Question

Using the Grubb's test, decide whether the value 217 should be rejected from the set of results 191, 217, 202, 205, 195.

Answer 1

We are required to use the Grubb's test for outliers in the above mentioned question.

First, we will be required to calculate the Grubb's statistic, and then measure it against the table value.

Our null hypothesis, H_o: 217 is not an outlier

Our alternate hypothesis, H_a: 217 is an outlier

The formula for the Grubb's statistic is:

Grubb's statistic= (absolute value of (value in question - mean of values))/ standard deviation of values

Let's first calculate the mean of values, and the standard deviation of values.

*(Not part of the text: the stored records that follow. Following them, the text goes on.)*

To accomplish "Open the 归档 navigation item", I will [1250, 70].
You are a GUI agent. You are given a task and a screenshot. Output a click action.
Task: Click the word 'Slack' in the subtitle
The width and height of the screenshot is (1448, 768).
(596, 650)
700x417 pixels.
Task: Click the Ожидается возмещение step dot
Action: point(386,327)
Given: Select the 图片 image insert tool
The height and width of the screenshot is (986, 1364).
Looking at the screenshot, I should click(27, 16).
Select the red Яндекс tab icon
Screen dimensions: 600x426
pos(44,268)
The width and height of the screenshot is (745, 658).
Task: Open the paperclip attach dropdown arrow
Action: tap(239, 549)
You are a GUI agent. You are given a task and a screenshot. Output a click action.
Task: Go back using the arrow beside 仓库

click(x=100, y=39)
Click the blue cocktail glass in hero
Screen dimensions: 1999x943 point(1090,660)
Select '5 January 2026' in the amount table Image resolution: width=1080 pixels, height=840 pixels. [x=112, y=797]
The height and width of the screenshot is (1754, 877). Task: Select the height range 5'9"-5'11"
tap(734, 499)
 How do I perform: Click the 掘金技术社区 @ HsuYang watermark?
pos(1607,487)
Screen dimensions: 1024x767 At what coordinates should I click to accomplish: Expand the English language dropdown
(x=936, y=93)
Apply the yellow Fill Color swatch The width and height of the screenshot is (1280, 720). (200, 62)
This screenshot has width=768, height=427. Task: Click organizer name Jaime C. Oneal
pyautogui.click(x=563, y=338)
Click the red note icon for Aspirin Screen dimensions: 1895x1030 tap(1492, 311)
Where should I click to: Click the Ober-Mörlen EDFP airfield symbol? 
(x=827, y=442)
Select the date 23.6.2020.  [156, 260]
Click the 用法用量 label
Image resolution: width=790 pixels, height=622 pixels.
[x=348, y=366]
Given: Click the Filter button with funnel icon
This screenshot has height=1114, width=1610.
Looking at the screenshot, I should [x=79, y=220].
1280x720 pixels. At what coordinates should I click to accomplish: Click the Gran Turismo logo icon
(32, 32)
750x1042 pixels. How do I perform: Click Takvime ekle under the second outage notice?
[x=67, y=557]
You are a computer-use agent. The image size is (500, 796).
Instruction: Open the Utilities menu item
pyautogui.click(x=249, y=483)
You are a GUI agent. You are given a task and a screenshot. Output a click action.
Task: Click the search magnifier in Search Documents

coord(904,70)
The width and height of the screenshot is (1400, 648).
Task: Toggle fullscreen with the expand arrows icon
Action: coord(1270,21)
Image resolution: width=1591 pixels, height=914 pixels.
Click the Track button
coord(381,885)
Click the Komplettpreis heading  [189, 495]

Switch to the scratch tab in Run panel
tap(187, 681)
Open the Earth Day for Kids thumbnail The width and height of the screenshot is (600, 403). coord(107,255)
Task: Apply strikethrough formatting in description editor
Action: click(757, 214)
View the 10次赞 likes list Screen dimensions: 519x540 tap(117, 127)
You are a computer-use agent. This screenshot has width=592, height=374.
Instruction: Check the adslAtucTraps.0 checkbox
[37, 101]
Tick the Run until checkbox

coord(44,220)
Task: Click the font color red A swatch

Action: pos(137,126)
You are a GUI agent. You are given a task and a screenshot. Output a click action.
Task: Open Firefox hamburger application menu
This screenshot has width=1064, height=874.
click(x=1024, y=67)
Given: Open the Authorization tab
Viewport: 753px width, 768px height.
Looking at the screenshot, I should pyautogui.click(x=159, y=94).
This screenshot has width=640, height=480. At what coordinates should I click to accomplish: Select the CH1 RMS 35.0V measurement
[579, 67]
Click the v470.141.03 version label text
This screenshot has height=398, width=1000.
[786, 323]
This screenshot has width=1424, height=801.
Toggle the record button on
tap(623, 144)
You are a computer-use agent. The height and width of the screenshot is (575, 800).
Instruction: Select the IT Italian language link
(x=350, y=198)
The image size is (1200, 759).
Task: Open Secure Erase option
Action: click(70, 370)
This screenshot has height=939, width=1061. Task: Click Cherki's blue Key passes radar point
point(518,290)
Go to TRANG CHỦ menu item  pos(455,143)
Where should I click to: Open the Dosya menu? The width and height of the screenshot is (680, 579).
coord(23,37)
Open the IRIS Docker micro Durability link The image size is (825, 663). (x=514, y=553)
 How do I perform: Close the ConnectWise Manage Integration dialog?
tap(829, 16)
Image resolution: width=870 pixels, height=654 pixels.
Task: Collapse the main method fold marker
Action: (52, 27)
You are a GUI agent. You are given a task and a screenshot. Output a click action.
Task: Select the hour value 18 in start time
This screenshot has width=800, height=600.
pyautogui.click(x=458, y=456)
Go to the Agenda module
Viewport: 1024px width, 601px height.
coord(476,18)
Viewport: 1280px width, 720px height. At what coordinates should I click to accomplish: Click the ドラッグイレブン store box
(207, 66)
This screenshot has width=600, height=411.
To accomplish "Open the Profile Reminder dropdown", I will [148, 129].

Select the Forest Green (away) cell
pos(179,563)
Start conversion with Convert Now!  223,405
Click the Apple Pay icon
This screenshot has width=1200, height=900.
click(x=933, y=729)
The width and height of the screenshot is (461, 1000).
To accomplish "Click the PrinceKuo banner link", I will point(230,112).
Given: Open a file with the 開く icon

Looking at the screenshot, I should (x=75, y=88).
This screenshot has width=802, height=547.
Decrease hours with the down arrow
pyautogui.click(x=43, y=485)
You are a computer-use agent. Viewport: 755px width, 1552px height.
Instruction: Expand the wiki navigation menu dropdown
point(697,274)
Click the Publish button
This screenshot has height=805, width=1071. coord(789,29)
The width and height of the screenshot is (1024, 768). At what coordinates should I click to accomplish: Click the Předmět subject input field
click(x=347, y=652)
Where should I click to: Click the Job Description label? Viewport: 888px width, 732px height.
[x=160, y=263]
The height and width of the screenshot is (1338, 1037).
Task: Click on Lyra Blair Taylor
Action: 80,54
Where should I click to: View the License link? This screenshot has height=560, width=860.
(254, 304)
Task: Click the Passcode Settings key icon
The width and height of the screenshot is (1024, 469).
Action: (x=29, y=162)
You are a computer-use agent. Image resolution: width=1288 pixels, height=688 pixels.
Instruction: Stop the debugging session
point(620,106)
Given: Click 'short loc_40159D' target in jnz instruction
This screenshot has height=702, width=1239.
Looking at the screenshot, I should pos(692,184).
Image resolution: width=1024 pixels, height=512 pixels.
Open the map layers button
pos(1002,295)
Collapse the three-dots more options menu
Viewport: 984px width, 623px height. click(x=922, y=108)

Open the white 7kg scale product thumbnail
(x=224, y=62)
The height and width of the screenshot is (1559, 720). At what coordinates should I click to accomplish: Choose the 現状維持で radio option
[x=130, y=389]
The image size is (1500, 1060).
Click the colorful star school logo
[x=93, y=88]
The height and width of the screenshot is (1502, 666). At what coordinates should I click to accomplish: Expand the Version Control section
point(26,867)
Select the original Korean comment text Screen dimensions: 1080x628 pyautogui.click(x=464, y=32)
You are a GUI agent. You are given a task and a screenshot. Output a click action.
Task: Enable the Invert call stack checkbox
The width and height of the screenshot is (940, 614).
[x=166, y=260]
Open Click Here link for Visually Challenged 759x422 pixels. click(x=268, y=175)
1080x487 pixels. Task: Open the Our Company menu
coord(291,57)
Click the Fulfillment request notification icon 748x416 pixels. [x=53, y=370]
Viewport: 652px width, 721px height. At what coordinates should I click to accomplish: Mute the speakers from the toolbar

Mean of values= (191+217+202+205+195) / 5

= 202

Standard deviation of values= sqrt(((191-202)² + (217-202)² + (202-202)² + (205-202)² + (195-202)² ) / n-1)

= 10.04988

Thus, the Grubb's statistic is (217-202) / 10.04988

= 15 / 10.04988

= 1.49255

We can obtain the Grubb's test critical value from a Grubb's table.

Since no confidence level has been given, I am going to assume a confidence level of 95%.

At 95% level of confidence, and n=5, the Grubb's critical value is 1.672.

Since our Grubb's statistic < Grubb's critical value, we fail to reject the null hypothesis (or simply, accept the null hypothesis).

Thus, using the Grubb's test, 217 should NOT be rejected from the given set of results.